Listed records START

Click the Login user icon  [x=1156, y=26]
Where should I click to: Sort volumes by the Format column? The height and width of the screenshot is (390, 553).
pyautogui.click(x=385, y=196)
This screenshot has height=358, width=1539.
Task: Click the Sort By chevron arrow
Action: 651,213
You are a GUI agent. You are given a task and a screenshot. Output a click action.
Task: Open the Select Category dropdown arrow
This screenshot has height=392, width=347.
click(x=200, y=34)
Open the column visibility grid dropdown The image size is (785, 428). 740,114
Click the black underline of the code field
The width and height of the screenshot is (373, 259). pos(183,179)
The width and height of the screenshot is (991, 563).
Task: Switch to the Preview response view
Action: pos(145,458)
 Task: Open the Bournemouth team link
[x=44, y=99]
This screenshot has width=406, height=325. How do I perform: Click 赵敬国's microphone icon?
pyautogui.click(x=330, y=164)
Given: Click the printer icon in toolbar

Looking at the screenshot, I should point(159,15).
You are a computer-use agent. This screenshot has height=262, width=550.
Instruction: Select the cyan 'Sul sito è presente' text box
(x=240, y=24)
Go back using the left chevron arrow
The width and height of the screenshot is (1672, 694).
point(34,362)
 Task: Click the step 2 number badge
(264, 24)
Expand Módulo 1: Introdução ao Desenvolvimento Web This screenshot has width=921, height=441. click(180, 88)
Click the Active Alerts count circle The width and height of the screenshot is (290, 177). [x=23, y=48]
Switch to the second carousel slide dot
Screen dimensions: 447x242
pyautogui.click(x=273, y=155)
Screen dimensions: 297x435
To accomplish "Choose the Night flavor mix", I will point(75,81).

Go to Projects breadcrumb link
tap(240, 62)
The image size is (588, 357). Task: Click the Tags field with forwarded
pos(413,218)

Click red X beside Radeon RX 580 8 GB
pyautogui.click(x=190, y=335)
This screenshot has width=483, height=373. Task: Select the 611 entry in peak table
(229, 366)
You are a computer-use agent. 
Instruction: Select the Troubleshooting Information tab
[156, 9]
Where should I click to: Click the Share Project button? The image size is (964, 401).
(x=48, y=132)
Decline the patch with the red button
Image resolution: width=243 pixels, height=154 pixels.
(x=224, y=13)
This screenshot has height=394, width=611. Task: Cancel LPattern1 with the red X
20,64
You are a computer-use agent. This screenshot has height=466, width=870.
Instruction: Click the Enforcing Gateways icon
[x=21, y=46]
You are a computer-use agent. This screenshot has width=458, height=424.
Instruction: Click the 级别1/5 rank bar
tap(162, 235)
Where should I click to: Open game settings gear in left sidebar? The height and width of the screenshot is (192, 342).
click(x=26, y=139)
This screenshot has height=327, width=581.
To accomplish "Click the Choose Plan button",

Listed records END

_What this task involves_. In the listing above, find the line with "Where should I click to: Sort" and the line with "has height=262, width=550.", then print exactly those two lines and every line between them, and nothing more.

_Response_.
Where should I click to: Sort volumes by the Format column? The height and width of the screenshot is (390, 553).
pyautogui.click(x=385, y=196)
This screenshot has height=358, width=1539.
Task: Click the Sort By chevron arrow
Action: 651,213
You are a GUI agent. You are given a task and a screenshot. Output a click action.
Task: Open the Select Category dropdown arrow
This screenshot has height=392, width=347.
click(x=200, y=34)
Open the column visibility grid dropdown The image size is (785, 428). 740,114
Click the black underline of the code field
The width and height of the screenshot is (373, 259). pos(183,179)
The width and height of the screenshot is (991, 563).
Task: Switch to the Preview response view
Action: pos(145,458)
 Task: Open the Bournemouth team link
[x=44, y=99]
This screenshot has width=406, height=325. How do I perform: Click 赵敬国's microphone icon?
pyautogui.click(x=330, y=164)
Given: Click the printer icon in toolbar

Looking at the screenshot, I should point(159,15).
You are a computer-use agent. This screenshot has height=262, width=550.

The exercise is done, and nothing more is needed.